“[My mission is] urging universities, biotech start-ups as well as big companies to change their mindset and be more open to towards innovation.”
Prof. Yoshiaki Tsukamoto, JBA
Japan is widely regarded as one of the most innovative countries in the world. In terms of the life sciences, Japan is strongest in basic research and Japanese scientists have been recognized for their groundbreaking contributions, with 25 Nobel Prize winners since 1949, 17 of which have come in the 21st century. However, bringing Japanese innovations to market has traditionally been a tricky prospect. As Prof. Tsukamoto highlights, 20 years ago when working at the Tokyo Institute of Technology and attempting to promote collaboration between academia and industry as well as technology transfer, “Japan was far away from open innovation and universities did not want to engage in technology transfer; they wanted their only focus to be on research.”
With ten years’ experience working at JBA, an organization with 350 corporate and over 600 individual members, building on former positions at the Japanese Ministry of International Trade and in academia, Prof. Tsukamoto defines his current mission as “urging universities, biotech start-ups as well as big companies to change their mindset and be more open to towards innovation.” Being open towards innovation also means being more open to risk; Prof. Tsukamoto explaining that, “In the US if a start-up fails, the next one is ready to rise but in Japan it does not work like this.” He does, however, see a positive change in this regard, with “many good start-ups emerging in the past five years.” In association with the Japan External Trade Organization (JETRO), JBA is aiming to expedite this trend by, for example, bringing Japanese start-ups to events such as BIO and facilitating face-to-face meetings with potential collaborators. Additionally, the Japanese government is beginning to roll out an incentive system for technology transfer between academia, government and business.

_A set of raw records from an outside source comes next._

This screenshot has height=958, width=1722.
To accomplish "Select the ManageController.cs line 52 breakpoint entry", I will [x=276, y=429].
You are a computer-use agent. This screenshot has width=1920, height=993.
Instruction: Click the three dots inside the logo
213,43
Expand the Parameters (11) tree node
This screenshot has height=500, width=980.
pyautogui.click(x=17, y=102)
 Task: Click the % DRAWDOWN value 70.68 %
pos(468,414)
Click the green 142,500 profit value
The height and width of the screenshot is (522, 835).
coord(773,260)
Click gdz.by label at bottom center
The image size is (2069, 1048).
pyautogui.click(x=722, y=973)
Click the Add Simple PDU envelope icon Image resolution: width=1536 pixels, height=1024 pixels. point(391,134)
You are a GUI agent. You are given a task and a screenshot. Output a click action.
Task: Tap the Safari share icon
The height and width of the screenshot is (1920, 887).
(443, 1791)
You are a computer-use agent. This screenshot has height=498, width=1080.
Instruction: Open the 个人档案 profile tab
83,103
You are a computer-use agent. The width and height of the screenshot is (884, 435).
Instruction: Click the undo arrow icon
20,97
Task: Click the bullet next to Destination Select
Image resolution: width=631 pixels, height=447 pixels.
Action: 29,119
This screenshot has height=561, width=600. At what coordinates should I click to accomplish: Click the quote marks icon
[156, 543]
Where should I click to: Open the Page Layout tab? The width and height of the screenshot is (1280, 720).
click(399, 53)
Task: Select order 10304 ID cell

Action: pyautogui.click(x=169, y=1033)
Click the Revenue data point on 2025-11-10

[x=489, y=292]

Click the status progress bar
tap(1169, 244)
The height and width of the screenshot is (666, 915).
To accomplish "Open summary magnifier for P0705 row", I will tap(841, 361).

Japan’s strong economy, the world’s third largest, contrasts with the country’s certain degree of aversion to risk, which has resulted in an amount of biotechnology start-ups not on a par with the potential Japan has. Prof. Tsukamoto notes how “most companies have never experienced bankruptcy and so do not know how to change their management models.” He also feels that the number of venture capital investments, a key factor behind the growth of start-up biotechs in the USA, is low in Japan because “Japanese companies have a lot of money but do not know how best to utilize their resources,” preferring instead to “save for natural disasters; just think of many tsunamis and typhoons Japan experiences.” Gradually though, this too is changing; Prof. Tsukamoto pointing to Takeda’s implementation of a corporate venture capital unit for digital technology in the US. He opines, “gradually, setting up a separate corporate capital unit is becoming part of Japanese culture. We would like to urge other pharma companies to do so.”
“Gradually, setting up a separate corporate capital unit is becoming part of Japanese culture.”
With the foundations for a stronger biotech start-up culture now in place, October’s BIO Japan 2017 conference in Yokohama stands as an opportunity for the Japanese biopharmaceutical industry to showcase its development to the world. Prof. Tsukamoto finishes by exclaiming that “October is actually the perfect season for BIO Japan as this is when the Nobel Prize winners are announced. If there is a Japanese winner, I am certain he will speak there!”